Une querelle de clochets inutile et préjudiciable à la coalition

Qui au sein de la résistance joue au traite? Difficile de faire de loin une lecture claire de la situation. Toujours est-il que rien ne va plus au sein de cette résistance en dépit de ce qui se dit par certains responsables de ce mouvement pour tromper l’opinion. Les querelles de clochets que certaines formations politiques se livrent, comme celle du parti des forces cauris pour un Bénin émergent ou du parti Restaurer l’Espoir, sont symptomatiques de l’état ambiant au sein du mouvement. Lors de sa brève descente à Cotonou accompagné de la délégation de la CEDEAO, l’ancien Président Boni Yayi a posé des actes qui n’ont pas été du goût du Président du parti RE.  En effet, interpellé par un internaute sur son absence aux côtés de l’ancien Président Boni Yayi lors de son arrivée à Cotonou dans le cadre d’une mission de la Cedeao, l’ancien Ministre de la défense nationale, Candide Azannaï, réagit en ces termes: « Je n’ai pas jugé bon de tomber dans le piège d’une instrumentalisation selon mon principe de vie : «S’éloigner de tout ce qui est flou et confus». Et puis je ne trouve aucune raison d’aller marcher à côté de Boni Yayi dans une si totale confusion » ».

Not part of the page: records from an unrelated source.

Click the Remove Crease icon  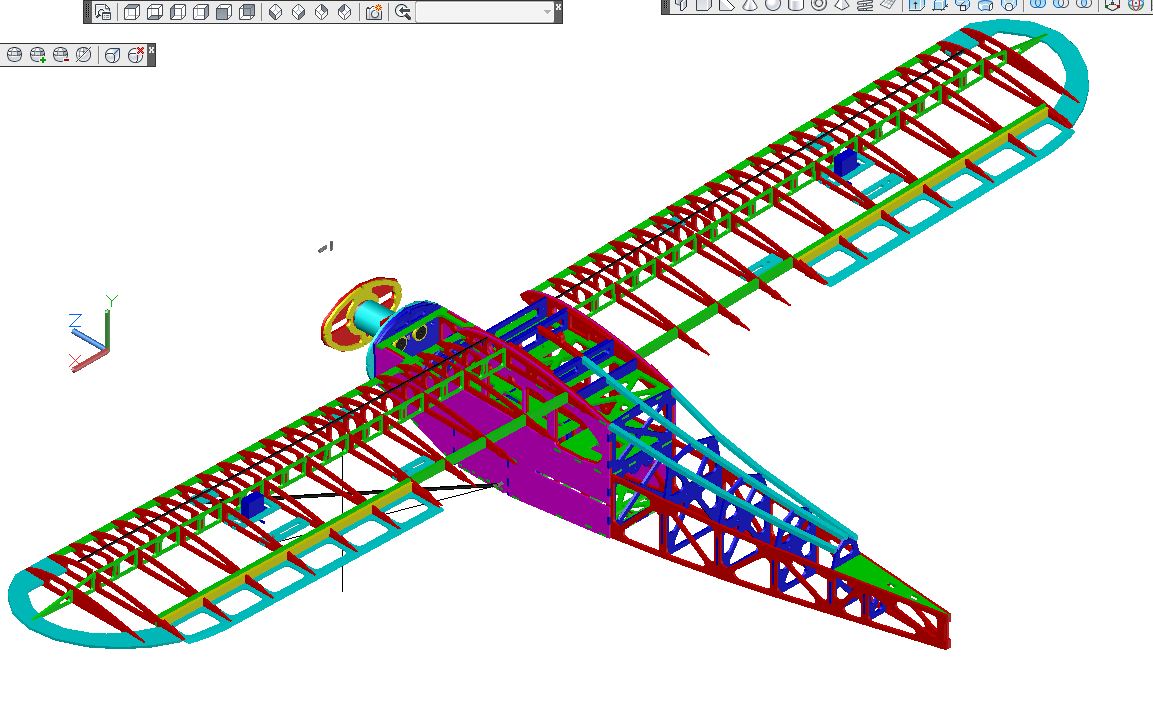click(135, 54)
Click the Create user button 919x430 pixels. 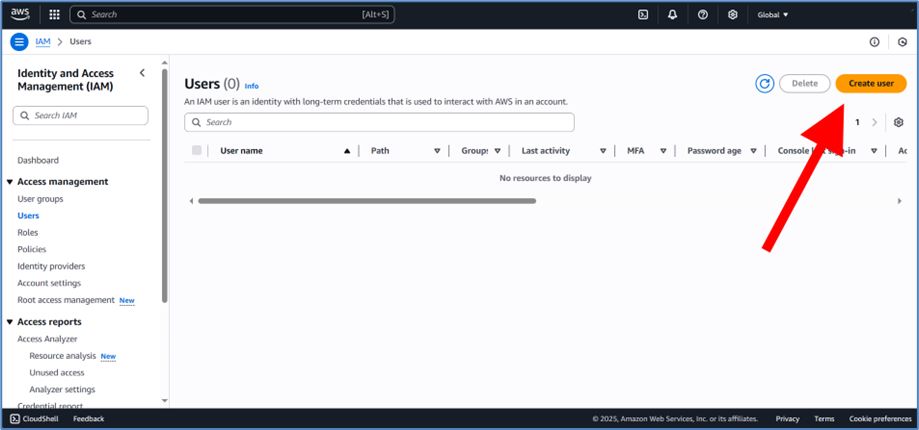coord(870,84)
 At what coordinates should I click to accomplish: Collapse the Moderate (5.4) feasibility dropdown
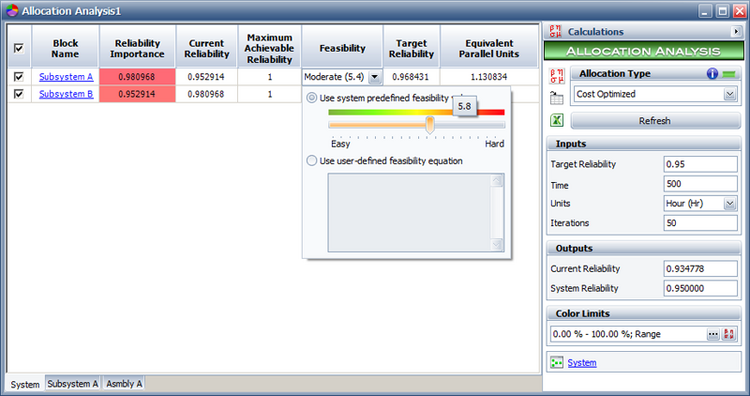tap(375, 77)
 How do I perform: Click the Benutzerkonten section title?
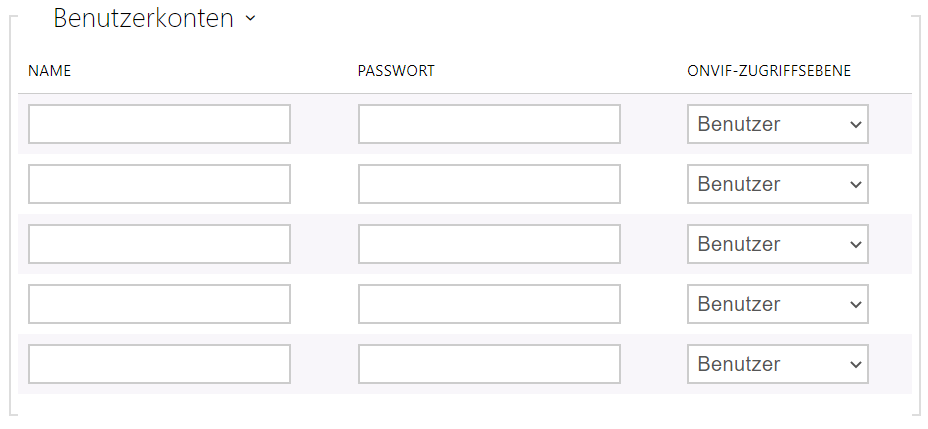pyautogui.click(x=143, y=18)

Il va sans dire que c’est dans ce « flou » et dans cette « confusion » évoqués par l’ancien collaborateur du Président Talon que la résistance entend aborder les élections à venir. « Toute situation apparemment floue en politique qui traîne des bouquets de confusion cache une instrumentalisation le plus souvent sournoisement orchestrée à coup sûr et inévitablement préjudiciable à l’efficacité de l’ensemble du groupe qui la tolère », a-t-il ensuite martelé. Au cours du conseil national tenu par son parti le dimanche 12 Janvier 2020, le ministre Candide Azannai n’a pas raté dans son discours d’ouverture le parti FCBE qui serait désigné comme « le traitre » de la résistance.  Le Secrétaire à l’économie numérique du parti FCBE, Laurent de-Laure Faton, ne voit pas les choses de la même façon. A la faveur d’une émission sur un plateau de télévision, il pointe un doigt accusateur sur les autres partis de la résistance qui travailleraient à écourter le mandat de l’actuel locataire de la Marina et annonce le retrait de sa famille politique. Il sera vite repris par un autre responsable de sa famille politique qui le contredit et martèle l’appartenance des FCBE à la résistance. Des cacophonies qui ne sont qu’une vue en filigrane de la réalité au sein de la résistance et le drame qui guette ces leaders politiques aux lendemains des élections qui s’annoncent.

2 commentaires
  1. Michelarchange dit

    C’est plutôt vous le journaliste qui ne savez pas de quoi vous parlez, azanai est dans son rôle celui justement de faire croire qu’il y a une cacophonie au sein de l’opposition, c’est le rôle à lui confié par son maître

    1. la rupture dit

      Continuez d’accuser l’autre d’être la source de votre malheur, puisque c’est votre spécialité au lieu de travailler à consolider vos liens. Jusque là, personne parmi vous ne peut dire que tel ou tel est le responsable de cette résistance. Un véritable panier à crabes. D’abord au sein de chacun des partis constituant cette résistance, on ne s’entend pas. C’est à cela qu’il faut s’atteler avant de penser à faire un regroupement digne de ce nom.